Les nouvelles bases sont posées dès le morceau d’ouverture de l’album ‘Taste Emptiness’. Les vocalises Death Metal laissent place à chant bien plus criard, qui racle le fond de la gorge, une technique que l’on peut retrouver chez Inquisition ou Immortal qui peut être surprenante au début, mais à laquelle on s’y fait rapidement. La musique elle, se veut particulièrement violente, voir même chaotique. La batterie, bien que programmée sonne organique et n’est que tabassage en continu. Les ralentissements de tempo ne nous laissent pas respirer, ils ne sont là que pour signaler la menace permanente des morceaux.
La suite avec le très évocateur titre ‘My Wish Is to End Their Breath’ et le torturé ‘Under Fire’ fait la part belle aux guitares dissonantes et à une basse d’une lourdeur extrême au son particulièrement métallique. D’ailleurs le son de l’album en général est vraiment massif, il vaut mieux être en bonne forme physique avant de s’y confronter, un tel parpaing peut être assez fatiguant à la longue.

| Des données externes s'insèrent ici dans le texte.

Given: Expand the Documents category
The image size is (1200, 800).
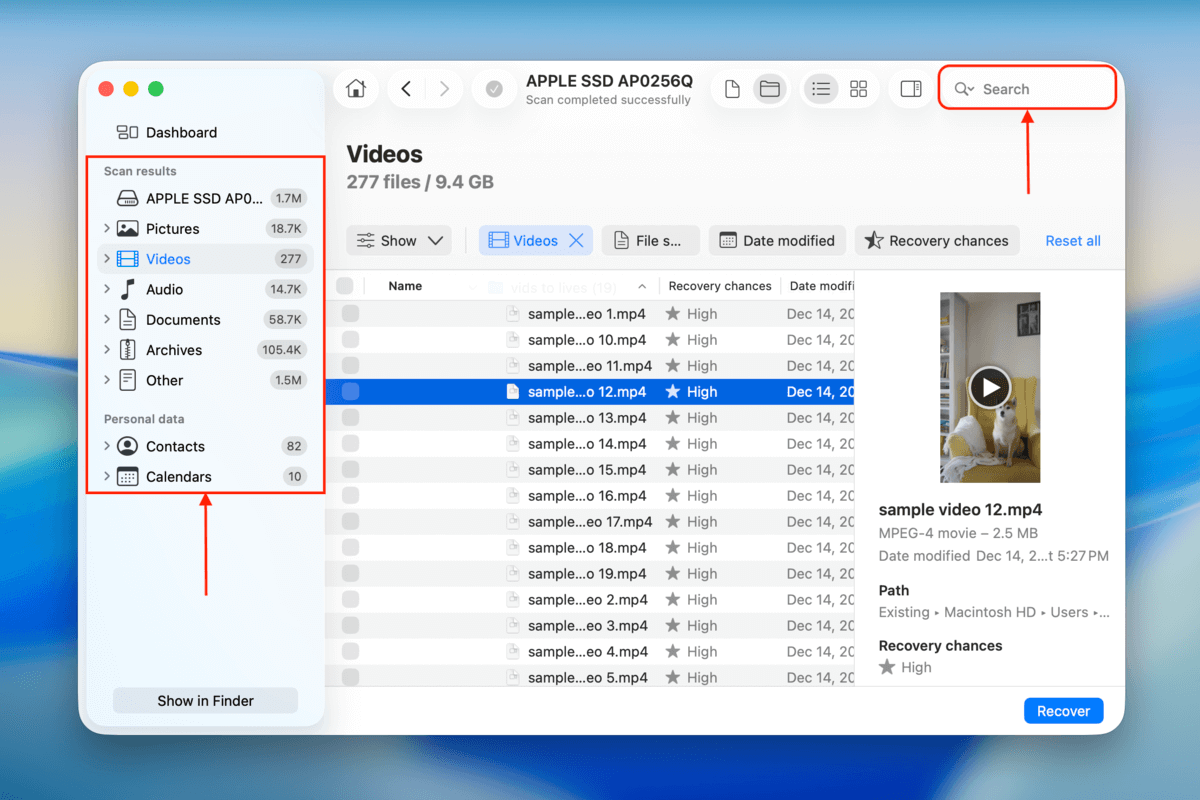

Les fans d’Antaeus trouveront eux leur compte sur l’ultra-violent et quasi instrumental ‘In Eternal Hunger’. En 3 minutes et 45 secondes toute la misanthropie du projet est balancée à la face du monde. Personne ne sera épargné.
‘All Shall Kneel to Chaos’ et ‘The Stench Spreading to Your Progeny’ reprennent à leur compte la formule éprouvée par Aosoth : des riffs tourbillonnants et des mélodies torturées dans des variations de tempos complexifiant la structure des morceaux. Est-ce un reproche ? Non, vraiment pas, tant que c’est bien exécuté, toute ressemblance peut être appréciée.
L’album s’achève de la manière la plus nihiliste qui soit avec ‘Isolation Nation’ sur lequel MkM vient appuyer le refrain avec son phrasé caractéristique sur une sorte de ritournelle obsédante ‘No One, Nowhere’ répétée avec une certaine instance durant tout le morceau qui se termine brutalement, tel un crash en voiture. Je l’ai dit précédemment : personne n’est épargné.

Que retenir alors d’un tel album ? J’imagine aisément la déception des fans de Brutal Death qui connaissaient déjà le groupe sous un autre jour, il est certain que le changement est radical.
Par contre, ceux qui comme moi découvrent le groupe et regrettent la mise en sommeil à durée indéterminée d’Aosoth et Antaeus y trouveront tout le sel de ces projets. Une violence sans pareille, une certaine vision du chaos sonore, un nihilisme et une misanthropie exacerbée, c’est tout ce que propose ‘Acts of Blood’.